Алла Калинина - Как ты ко мне добра…
Они спустились на второй этаж, где в коридоре была отгороженная фанерными перегородками пионерская комната. Там среди знамен, барабанов и старых грамот сидела сутулая, с сильной уже сединой старшая пионервожатая школы Зина.
— А, Логачева?! Как ты похудела! Что с тобой?
— Болела, — скучно сказала Вета.
— Ты чего пришла?
— Я насчет третьего «А». Четверть кончается, к ним никто не ходит, надо меня заменить.
— Здрасте! Кем же я теперь тебя заменю? — вздохнула Зина.
— Не знаю, да вон хоть Лялькой.
— Ну да! Я в редколлегии! — обиделась Лялька.
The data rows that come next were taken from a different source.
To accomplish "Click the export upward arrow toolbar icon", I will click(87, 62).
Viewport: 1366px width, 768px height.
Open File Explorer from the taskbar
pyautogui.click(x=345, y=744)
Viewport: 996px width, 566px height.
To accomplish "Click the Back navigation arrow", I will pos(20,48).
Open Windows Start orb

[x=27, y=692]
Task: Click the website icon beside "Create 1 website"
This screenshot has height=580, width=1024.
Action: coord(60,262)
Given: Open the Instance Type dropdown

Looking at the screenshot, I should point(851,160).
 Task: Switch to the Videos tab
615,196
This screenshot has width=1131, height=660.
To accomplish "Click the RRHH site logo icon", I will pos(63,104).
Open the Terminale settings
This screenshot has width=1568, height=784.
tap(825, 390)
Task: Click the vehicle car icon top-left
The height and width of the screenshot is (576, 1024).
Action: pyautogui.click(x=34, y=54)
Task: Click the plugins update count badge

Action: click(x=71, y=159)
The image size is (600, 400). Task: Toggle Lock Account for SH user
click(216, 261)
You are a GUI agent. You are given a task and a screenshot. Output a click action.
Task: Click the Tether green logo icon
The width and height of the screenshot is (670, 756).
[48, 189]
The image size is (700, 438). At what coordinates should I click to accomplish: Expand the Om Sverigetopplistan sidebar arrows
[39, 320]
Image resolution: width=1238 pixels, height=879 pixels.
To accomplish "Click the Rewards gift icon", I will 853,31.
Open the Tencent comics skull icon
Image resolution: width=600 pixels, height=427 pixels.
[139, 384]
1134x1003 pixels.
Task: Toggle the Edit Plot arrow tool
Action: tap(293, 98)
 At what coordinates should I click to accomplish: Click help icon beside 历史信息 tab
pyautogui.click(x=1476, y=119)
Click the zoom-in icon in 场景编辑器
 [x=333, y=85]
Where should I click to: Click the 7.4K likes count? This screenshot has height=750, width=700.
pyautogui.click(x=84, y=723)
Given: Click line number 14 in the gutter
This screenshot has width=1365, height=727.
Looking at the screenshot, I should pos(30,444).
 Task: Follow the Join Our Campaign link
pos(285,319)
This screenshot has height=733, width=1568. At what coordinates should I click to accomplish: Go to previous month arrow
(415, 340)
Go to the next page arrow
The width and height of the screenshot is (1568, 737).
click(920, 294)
— Ну и что? — сказала Вета. — Вон у тебя сколько энергии.
— Я не возражаю, — сказала Зина, — если в комитете утвердят — пожалуйста.
— Это ты нарочно? Мстишь мне? — злилась Лялька.
— За что мне мстить, ты же сама за мной увязалась.
— Вета, нам надо поговорить.
— Говори.
— Вета, я так не могу. За что ты меня ненавидишь?
— Я тебя не ненавижу.
— Ну что я, слепая? Ты все время издеваешься надо мной.
— А почему ты не обижаешься? Ну плюнула бы на меня.
— Я не могу, — прошептала Лялька, — ты единственный человек во всем классе, которого я уважаю и который мне близок.
— Чем же это я тебе близка? Обо всем мы думаем по-разному, и вечно ты меня учишь…
— Я волнуюсь за тебя, на тебя Зойка очень плохо влияет…
— Нет, ты безнадежна, — сказала Вета. — Я тебя об одном прошу: оставь меня в покое и больше никогда ко мне не лезь, поняла?
— Вета, но я не могу без тебя!
— Сможешь, поищи другой объект воспитания. Вон займись третьеклашками!
Лялька рыдала, отвернувшись к стене. На душе у Веты было пусто, не было слов, чтобы объяснить этой Ляльке свое возмущение. Никому никогда не удастся подчинить ее волю и свободу. Никто в жизни не давал ей почувствовать ее зависимости. Она никогда никому не принадлежала, только самой себе. И так будет всегда!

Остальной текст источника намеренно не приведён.